Goal of the exercise | Decide whether each statement agrees with the passage below about weariness after a string of disasters, and answer yes or no with the text's deciding words quoted: (a) The writer lives in Florida. (b) The 2017 Nobel Peace Prize was awarded to the International Campaign to Abolish Nuclear Weapons. (c) The writer reports hearing a lot about Houston's clean-up after Hurricane Harvey.

I’m tired. As a congregational rabbi, still in the throes of the fall holy day season, it’s logical. But I’m also tired for the same reasons as everyone else. Devastating hurricanes, devastating earthquakes, devastating flooding on the other side of the world, a devastating mass murder…. and I might be missing something.
We are exhausted, our philanthropic dollars tapped out, and we know that all of these catastrophes will have lasting effects on thousands upon thousands of people. Where I live in Florida, we now are hearing a lot about Puerto Rico but nothing about Houston’s clean-up efforts after Hurricane Harvey, but I feel certain that their work also will continue for months and years.
This morning, the International Campaign to Abolish Nuclear Weapons was announced as the recipient of the 2017 Nobel Peace Prize. The group was recognized “for its work to draw attention to the catastrophic humanitarian consequences of any use of nuclear weapons and for its ground-breaking efforts to achieve a treaty-based prohibition of such weapons.”

Provided material |

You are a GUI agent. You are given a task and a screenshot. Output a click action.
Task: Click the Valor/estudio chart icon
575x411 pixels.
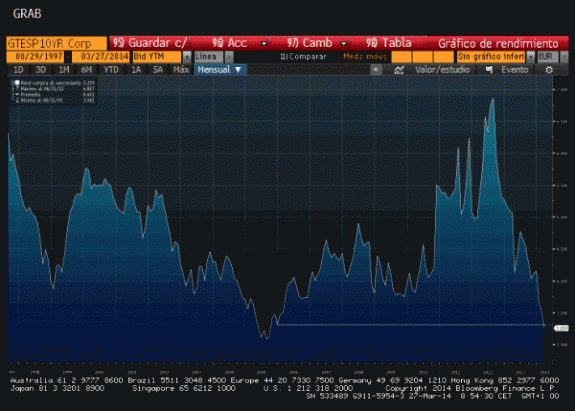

Response |
(a) Yes: "Where I live in Florida"
(b) Yes: "the International Campaign to Abolish Nuclear Weapons was announced as the recipient of the 2017 Nobel Peace Prize"
(c) No: "we now are hearing a lot about Puerto Rico but nothing about Houston’s clean-up efforts after Hurricane Harvey"